**INFORMATION PROVIDED:**
- - - - -

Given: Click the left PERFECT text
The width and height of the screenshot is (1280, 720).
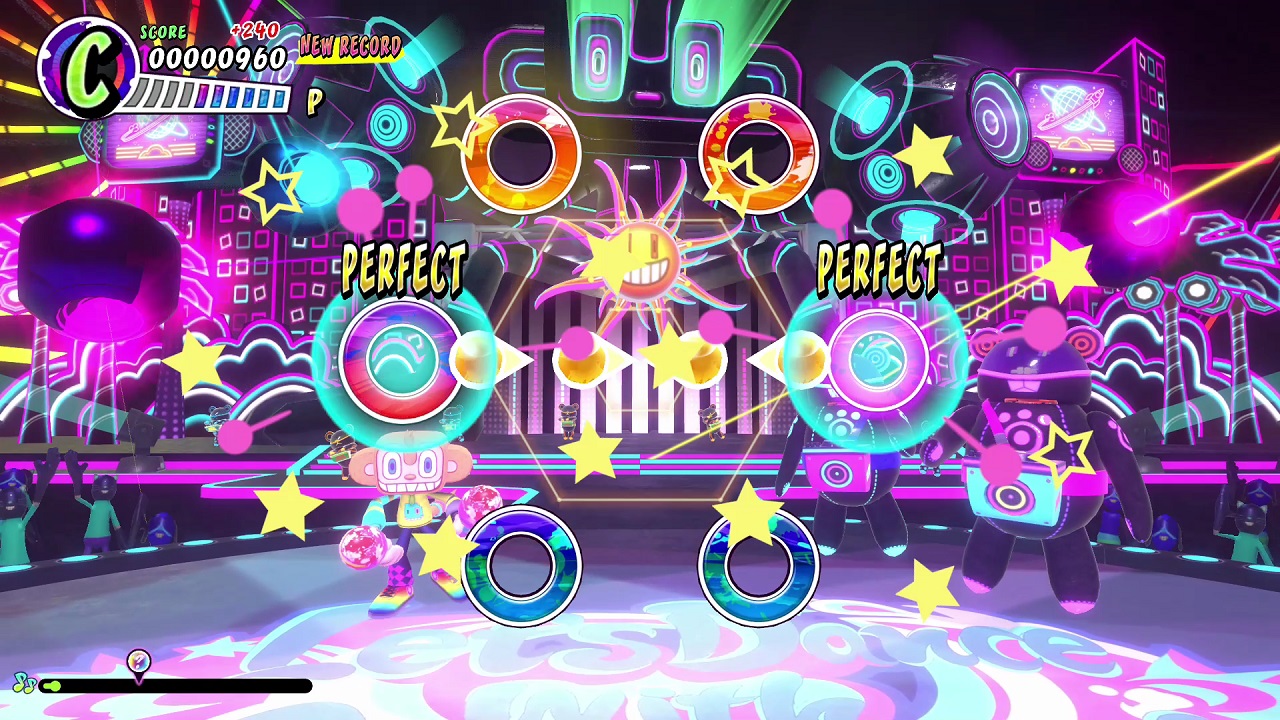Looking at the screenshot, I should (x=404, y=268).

- - - - -

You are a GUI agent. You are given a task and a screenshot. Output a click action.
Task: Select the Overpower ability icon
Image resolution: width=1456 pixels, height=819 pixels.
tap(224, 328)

- - - - -

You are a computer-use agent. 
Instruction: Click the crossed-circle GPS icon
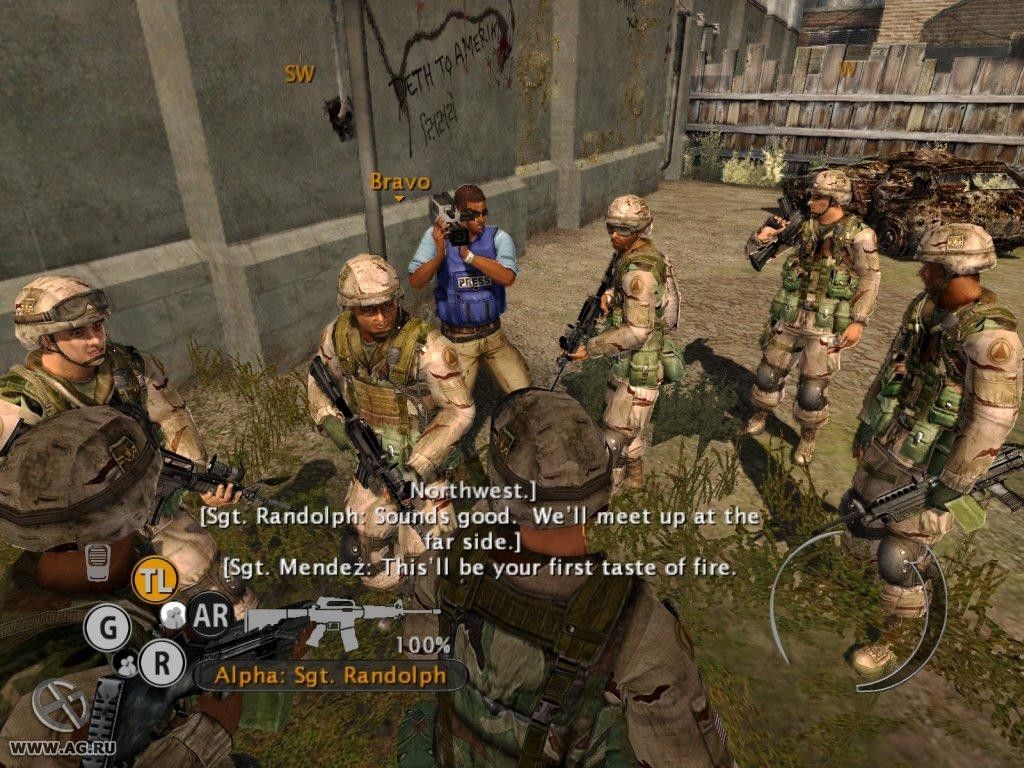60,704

- - - - -

**TASK OBJECTIVE:**
Print everything from the line that contains "Given: Click the left PERFECT text" down to the line that contains "Looking at the", both included, without the pictures.

**OUTPUT FOR THIS EXERCISE:**
Given: Click the left PERFECT text
The width and height of the screenshot is (1280, 720).
Looking at the screenshot, I should (x=404, y=268).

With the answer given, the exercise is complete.